June 2 (Reuters) - Centerra Gold Inc said on Monday it will begin to shut down operations at its Kumtor gold mine in Kyrgyzstan unless its new mine plan is approved by the government and permits are issued by June 13.

The Canadian company said it has been trying to get its 2014 mine plan and related operating permits approved since late last year, and will continue to cooperate with the authorities to that end.

Centerra shares were down 26 percent at C$3.41 on the Toronto Stock Exchange on Monday afternoon.

The Kumtor mine, located high in the Tien Shan mountains, is a key source of foreign exchange for Kyrgyzstan. Centerra has said the mine is Kyrgyzstan’s biggest employer and taxpayer, and represents about 12 percent of its gross domestic product.

But Kumtor has long been a source of political tension in the Central Asian country. The government has rejected opposition calls for nationalization, while seeking ways to reap more revenue from the mine.

Under a draft agreement announced in December, Kyrgyzstan would swap its 32.7 percent stake in Centerra for half of the Kumtor mine, the company’s main asset.

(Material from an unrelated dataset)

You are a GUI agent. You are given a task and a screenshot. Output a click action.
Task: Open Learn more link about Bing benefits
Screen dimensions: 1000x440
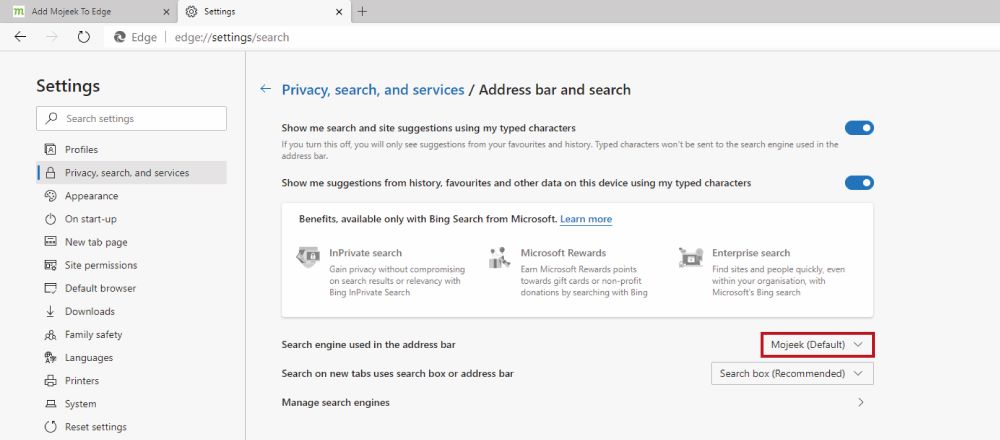[586, 219]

But the deal has not been finalized, and Centerra is still facing a $300 million ecological damages suit filed by the government.

Centerra said on Monday that if the mine is shut down, it will keep staff on site for environmental and safety monitoring, security and required maintenance.

It noted that Kumtor has “significant geotechnical and other challenges,” including instability in the wall of the open pit, water flows and ice movement from a nearby glacier.

“An extended shutdown without active monitoring and management of such challenges would likely have a material adverse impact on the Kumtor mine and the company’s operations, future cash flows, earnings, results of operations and financial condition,” it said in a release. (Reporting by Allison Martell; Editing by Chris Reese and Peter Galloway)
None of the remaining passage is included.